Possible reasons for this include: ignorance of economic methods, a shortage of economists in the organisation, an antipathy to economic methods, excessive transaction costs of conducting economic analysis for large numbers of projects, enthusiasm for an alternative prioritisation method, lack of information that would be required to complete an economic analysis, and lack of any formal requirement for economic analysis (Possingham 2009; Laycock et al. 2009).

Even where decision makers do not use economic analysis, where alternative projects are being considered for investment, it is common for a metric of some sort to be used to rank projects. The ranking achieved from the metric used may be inconsistent with the ranking that would be obtained from a rigorous economic analysis. To the extent that it is inconsistent, there will be a cost to society as the projects selected for funding are not those that would generate the greatest total net benefits.

This paper is an exploration of the costs of using sub-optimal prioritisation metrics. Four potential sources of inaccuracy are assessed: the use of a weighted additive scoring metric when a multiplicative metric should be used; the omission of crucial variables from the metric; the failure to adequately consider project costs; and errors in the estimation of variables. Each of these sources of inaccuracy is prevalent in real-world prioritisation processes. The purpose of the study is to assess how serious the different issues are likely to be. It may be that some of these problems make little difference to the prioritisation of projects, while others make a large difference and warrant efforts to ensure that appropriate methods are used.

2. Indices for prioritisation

Assume that an investor must allocate a fixed budget among a set of projects. Each project has a known cost and known levels of variables related to benefits. The total cost of all projects would exceed the budget, so prioritisation is essential. The benefits and costs of each project are independent – they do not depend on which other projects are selected. To maximise net benefits, the investors must choose those projects with the highest benefit: cost ratios (p = B/C), up to the point where the budget is exhausted.

Suppose that the benefits of a project depend on four key variables: a, b, g and d. A key question is, how should these variables be combined to calculated benefits? One possibility is that they should be combined multiplicatively, so that the benefit: cost ratio would be calculated as follows.

p = (a * b * g * d)/C (1)

This multiplicative approach is appropriate whenever benefits are proportional to a variable. For example, the following variables (which would be relevant to different types of programs/projects) are all factors that may need to be included in the project assessment metric in a multiplicative way because they have a proportional relationship to benefits. [In some cases, their relationship to benefits may be non-linear to some extent (e.g. perhaps adoption by landholders). Depending on the degree of non-linearity, this may need to be factored into the assessment metric.]

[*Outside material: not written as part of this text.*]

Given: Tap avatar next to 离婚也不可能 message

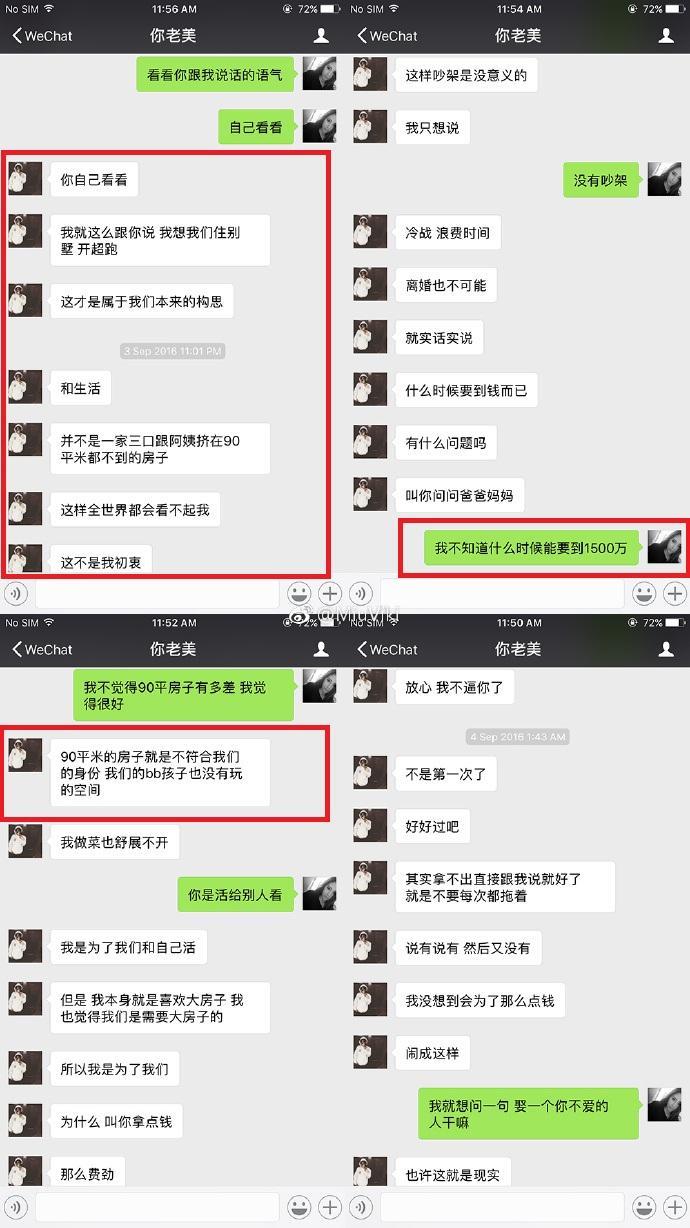Looking at the screenshot, I should pos(370,285).
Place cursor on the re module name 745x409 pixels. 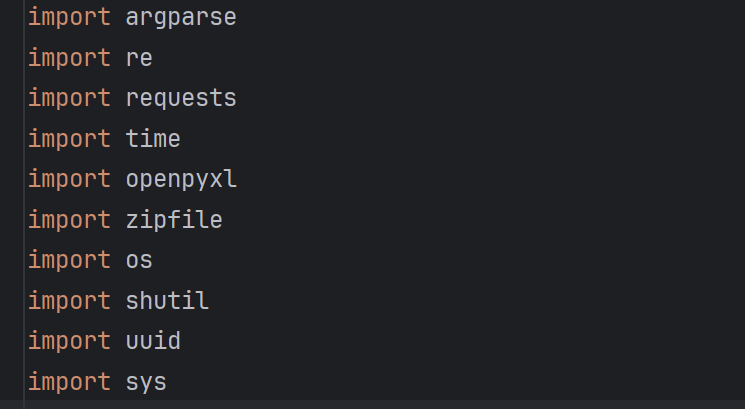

• The area over which benefits would be generated

• The average benefit per unit area

• The number of businesses or individuals who would benefit

• The average benefit per business or individual

• The improvement in environmental values resulting from an environmental project

• The number of landholders who would adopt improved environmental works

• The probability of project success (1 – probability of failure due to factors such as climate, politics or technical failure)

In practice, the benefits of projects are very commonly composed of these sorts of variables, and so a multiplicative approach to benefit estimation is often the most appropriate approach. Where competent analysts conduct a benefit: cost analysis of each project, this multiplication occurs as a matter of course, but where project assessment metrics are developed from a non-economic perspective, it may not. Even where one might expect that the need for multiplication is very obvious (such as accounting for the probability of project success) it does not necessarily occur. Indeed, it is possibly even more common to see benefits indices calculated using a weighted additive system, as follows.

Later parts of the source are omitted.